Beginning January 1, 2024, entities must comply with the Corporate Transparency Act’s beneficial ownership reporting requirements. You will need to file a Beneficial Ownership Information (BOI) report with the Treasury Department’s Financial Crimes Enforcement Network (FinCEN).
Exceptions
Sole proprietorships and general partnerships are generally exempt from this requirement because they are not created by filing with a state office. There are an additional 23 types of exempt entities. Most exemptions are given to entities already operating under heavy federal reporting requirements, such as public companies, banks and other financial institutions, securities brokers and dealers, insurance companies, registered investment companies and advisors, pooled investment companies, and more.
“Large operating companies” are also exempt. A “large operating company” is a company with more than 20 full-time employees, a presence in a physical office within the U.S., and filed federal income tax or information returns in the United States for the previous year showing more than $5 million in gross sales or receipts from U.S. sources.
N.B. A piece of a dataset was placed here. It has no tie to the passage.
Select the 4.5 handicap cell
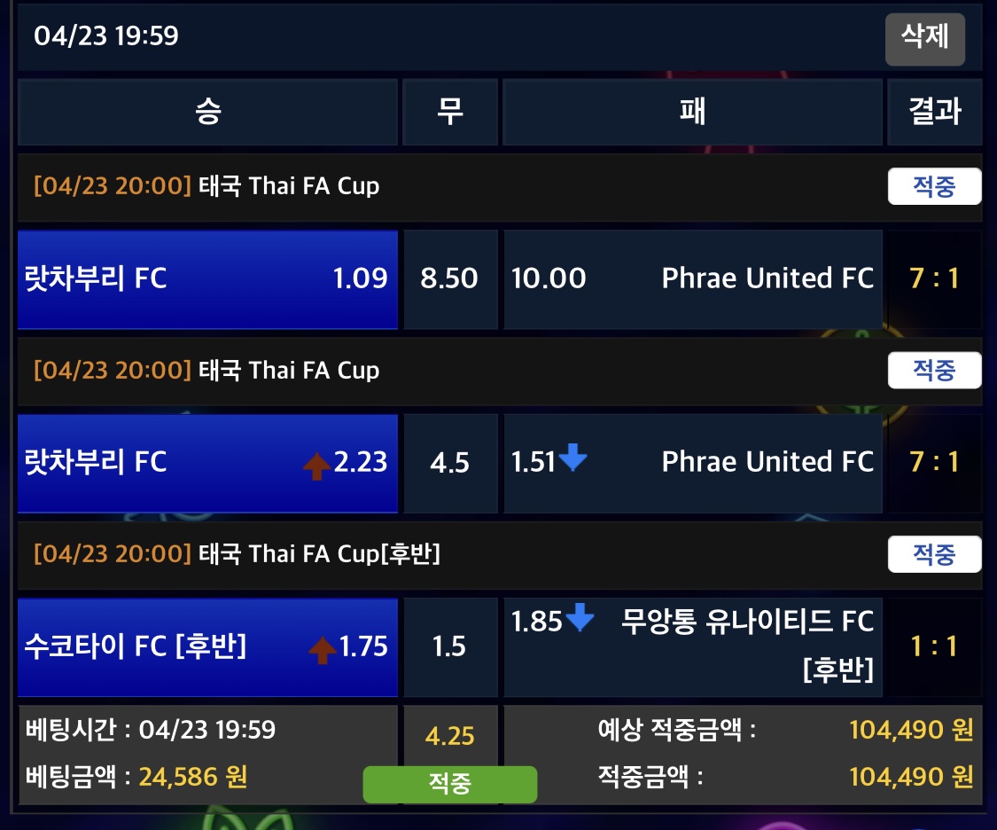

Penalties for Failure to Comply
If you fail to meet the reporting requirements or disclose beneficial ownership information without proper authorization, you could be on the receiving end of civil or criminal actions. Failure to file a complete and accurate initial or updated BOI report with FinCEN can result in a $500-per-day fine, up to $10,000 in total, and up to two years in prison.
BOI reporting requirements fall into two categories: reporting company information and beneficial ownership information.
Reporting Company Information
Whether you’re creating an initial BOI report for FinCEN or filing an updated report with amendments, you must include the following reporting company information:
Full legal name
Any and all trade names or “doing business as” (DBA) names
A complete current U.S. street address
The state where the company was formed
An Internal Revenue Service (IRS) Taxpayer Identification Number (TIN), including an Employer Identification Number (EIN)
The state or tribal jurisdiction of initial registration, in the case of a foreign reporting company
Beneficial Ownership Information
All beneficial owners of a reporting company must include the following to comply with beneficial ownership reporting requirements:
Full legal name
Date of birth
Current street address
ID number, jurisdiction, and an image of one of the following non-expired documents:
U.S. passport
State driver’s license
Identification document issued by a state, local government, or tribe
Foreign passport, if none of the above are available or applicable
We’ve discussed what a “reporting company” means, but what is a beneficial owner?
A beneficial owner is someone who directly or indirectly exercises substantial control over the reporting company or owns or controls at least 25 percent of the company’s ownership interest. There’s no limit to the number of individuals who can be reported for having substantial control of a company.
You’re considered to exercise substantial control if you meet any of the following general criteria:
You’re a senior officer in the company, i.e. President, Chief Financial Officer, General Counsel
You have the authority to appoint or remove certain officers or directors
You’re an important decision-maker
You have any other form of substantial control over the reporting company
Ownership interest, meanwhile, can be any of the following:
Equity
Stock
Voting rights
Capital or profit interest
Convertible instruments
Options or other non-binding privileges to buy or sell any of the aforementioned
Any other instrument, contract, or mechanism used to establish ownership
Reporting company might have multiple types of ownership interests.